• [REQUESTS]:
(1) In the Rule 76 passage, name each amendment that the bulleted points introduce by its heading.
(2) Please copy out the part of the Rule 76 passage that starts at "Because defamation actions" and ends at "is at stake.".
[START OF EXTRACT TO READ]
At the beginning of the year, the legislature amended Ontario’s simplified procedure regime set out in Rule 76 of the Rules of Civil Procedure, RRO 1990, Reg 194. It did so to streamline and simplify court processes, reduce the costs of litigation, and encourage settlements when dealing with modest claims. Amongst other amendments, the new Rule 76 provides for:
- Monetary jurisdiction: The monetary jurisdiction for simplified procedure increased from $100,000 to $200,000;
- Short trials by way of affidavit: Trials are limited to five days, and evidence in chief will be adduced by way of affidavit; and
- Prohibitions on jury trials: Jury trials are no longer permitted and simplified procedure actions will be tried by judges alone, subject to specified exceptions (such as defamation and false imprisonment). When an exception applies and a party delivers a jury notice, the action will continue as an ordinary action.
Because defamation actions proceeding under Rule 76 may advance by way of a jury trial, if a party elects to do so, the defamation action will continue as an ordinary action. Consequently: (1) the jury will assess the quantum of damages; (2) direct examination will be permitted at trial (as opposed to evidence going in by way of affidavit); and (3) the plaintiff will minimize the risk of adverse cost consequences if the jury awards less than $200,000 in damages. These implications are particularly beneficial in defamation actions where a party’s reputation is at stake.
[END OF EXTRACT TO READ]
[START OF DATA EXTRACT]
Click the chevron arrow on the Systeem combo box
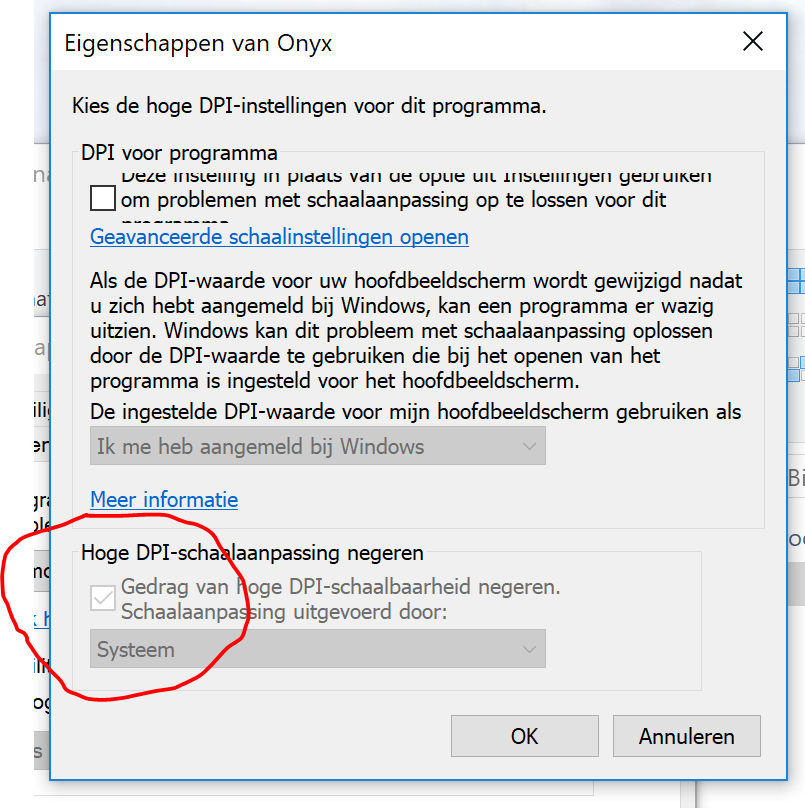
[END OF DATA EXTRACT]
• [SOLUTIONS BY TASK]:
(1)
- Monetary jurisdiction
- Short trials by way of affidavit
- Prohibitions on jury trials

(2)
Because defamation actions proceeding under Rule 76 may advance by way of a jury trial, if a party elects to do so, the defamation action will continue as an ordinary action. Consequently: (1) the jury will assess the quantum of damages; (2) direct examination will be permitted at trial (as opposed to evidence going in by way of affidavit); and (3) the plaintiff will minimize the risk of adverse cost consequences if the jury awards less than $200,000 in damages. These implications are particularly beneficial in defamation actions where a party’s reputation is at stake.